The funds will cover the cost of enforcing various Dodd-Frank provisions regarding those largest, most interconnected financial firms, most notably the establishment and evaluation of “living wills” for the firms. The Wall Street reform law seeks to prevent future bailouts by forcing the SIFIs to write out plans for how their web of financial deals would be wound down in an orderly way should the business fail. In other words, rather than allow Wall Street to continue to believe certain huge companies would be propped up by taxpayer dollars should they collapse, the law requires such companies to write out contingency plans for a future without bailouts. Thursday’s rule would charge 70 of those companies according to their relative size, so that taxpayers are not paying for the up-front regulatory improvements either.

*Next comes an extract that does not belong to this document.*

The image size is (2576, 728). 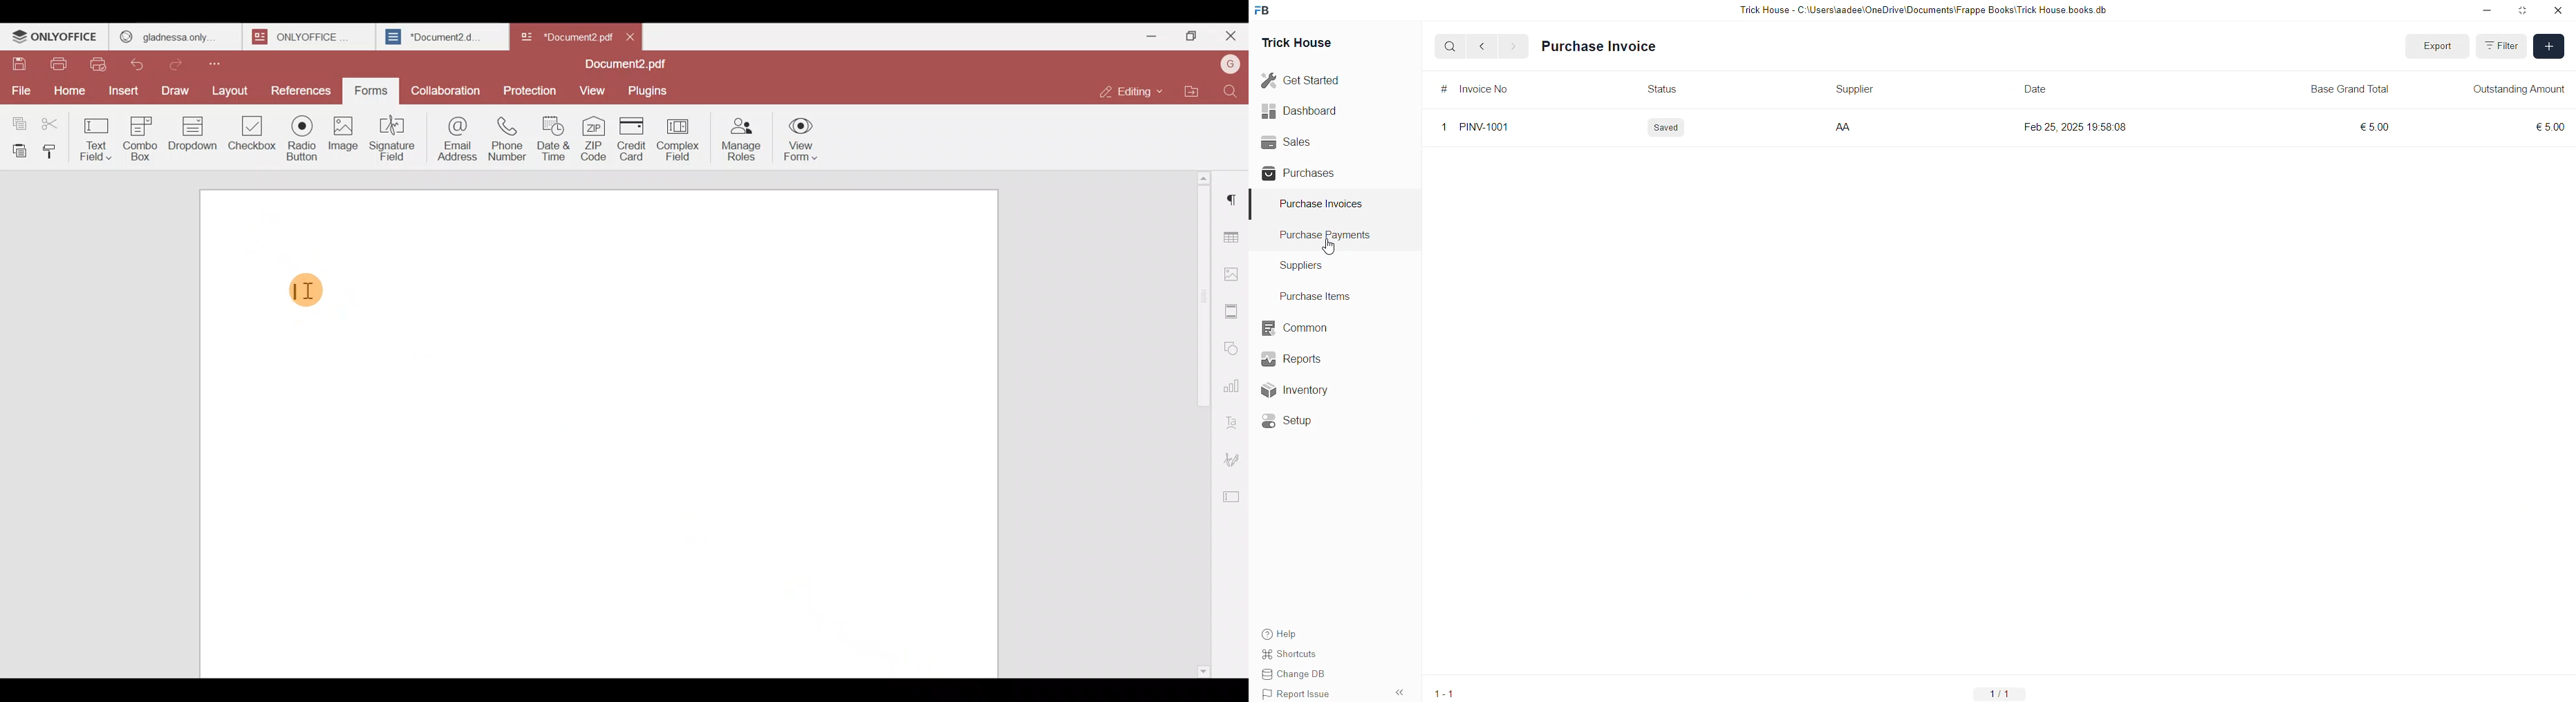 I want to click on Dropdown, so click(x=190, y=136).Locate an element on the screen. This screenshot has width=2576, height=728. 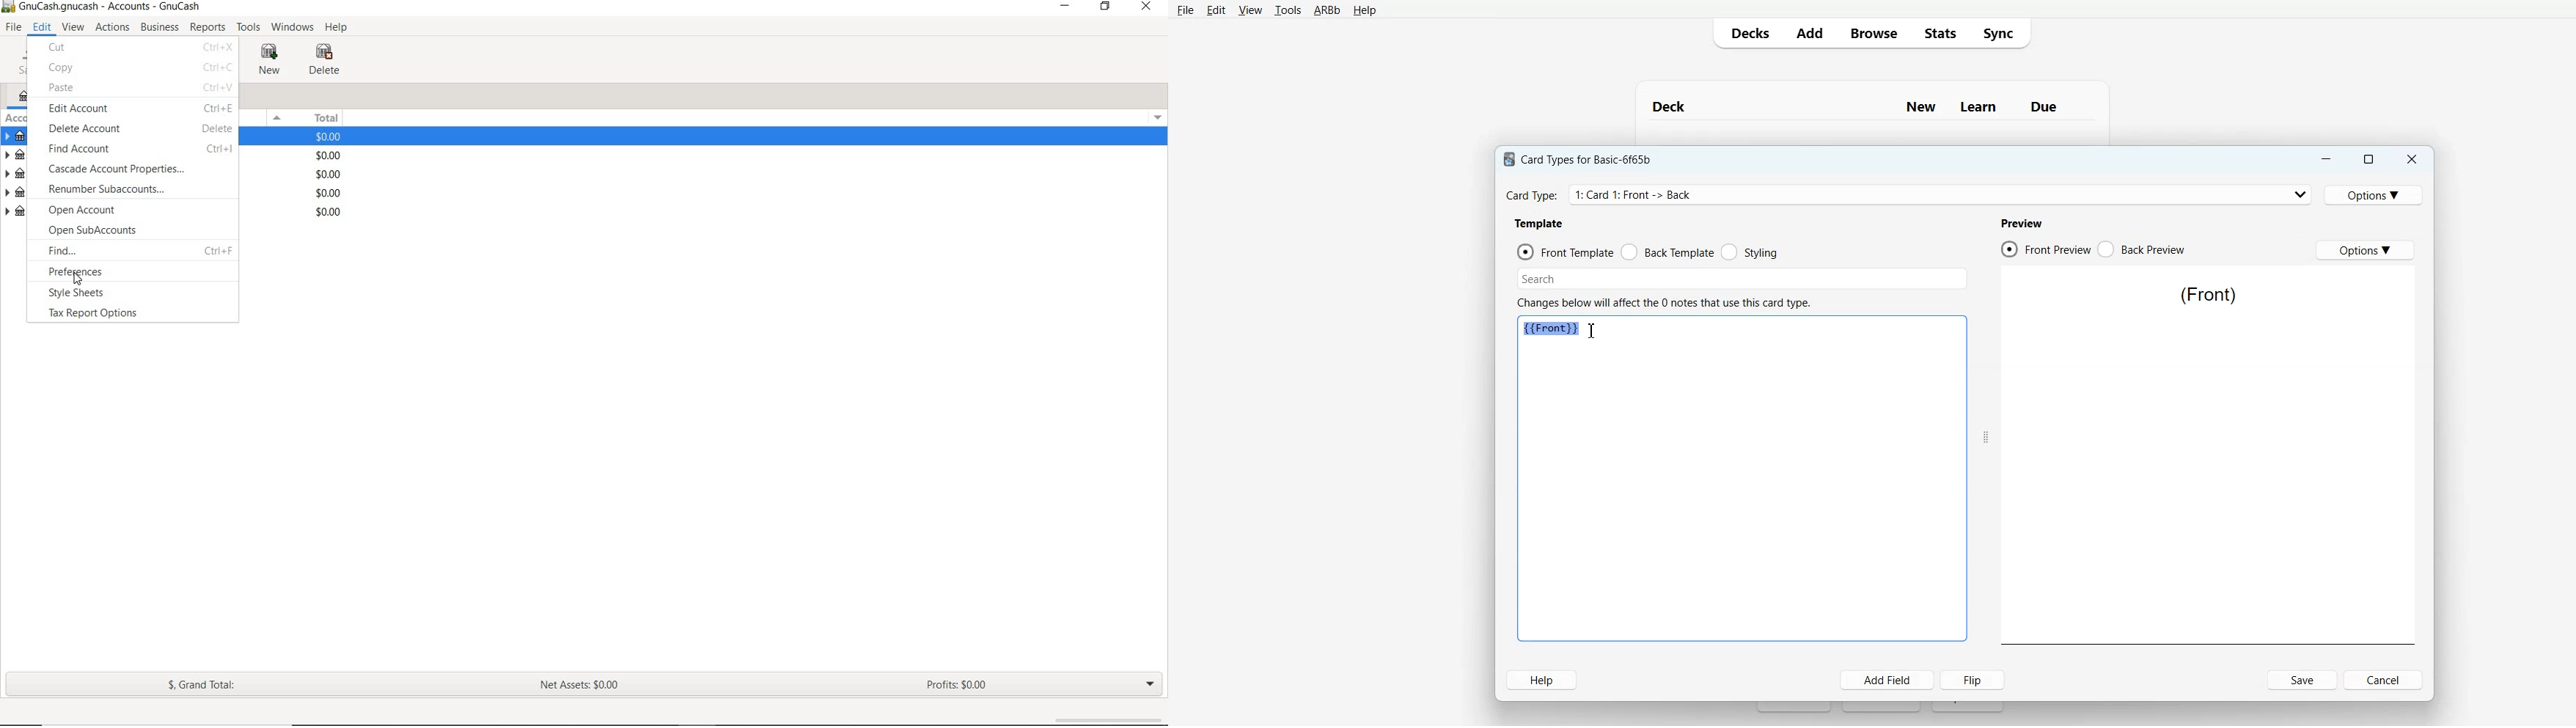
Save is located at coordinates (2302, 680).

But despite having a finalized rule on funding the regulation, it’s still uncertain whether these SIFIs can even justify their own continued existence. Part of the idea behind the “living wills” is that they allow firms to make the case that their size doesn’t pose an inherent danger to the economy. The company maps out its connections to the rest of the financial system, convinces regulators that those connections are manageable in even the worst case scenario, and continues to do business. But if a SIFI fails to make that case well enough, the government is empowered to break them up into smaller, harmless companies. As of late June, regulators were not convinced by any of the “living wills” they had reviewed.
The deadline for final “living wills” is in October, so any regulatory effort to break up the megabanks is at least several months away. In the meantime, Democrats in the Senate have proposed a variety of laws to break up the banks, winning some state-level support. Various Federal Reserve officials have hinted at a willingness to go further towards breaking up these firms. Even Treasury Secretary Jack Lew, who has long insisted that Dodd-Frank’s reforms are sufficient to address the SIFIs, recently signaled he is open to tougher measures to break up banks should the SIFIs fail to show they don’t pose the same dangers they did in 2008.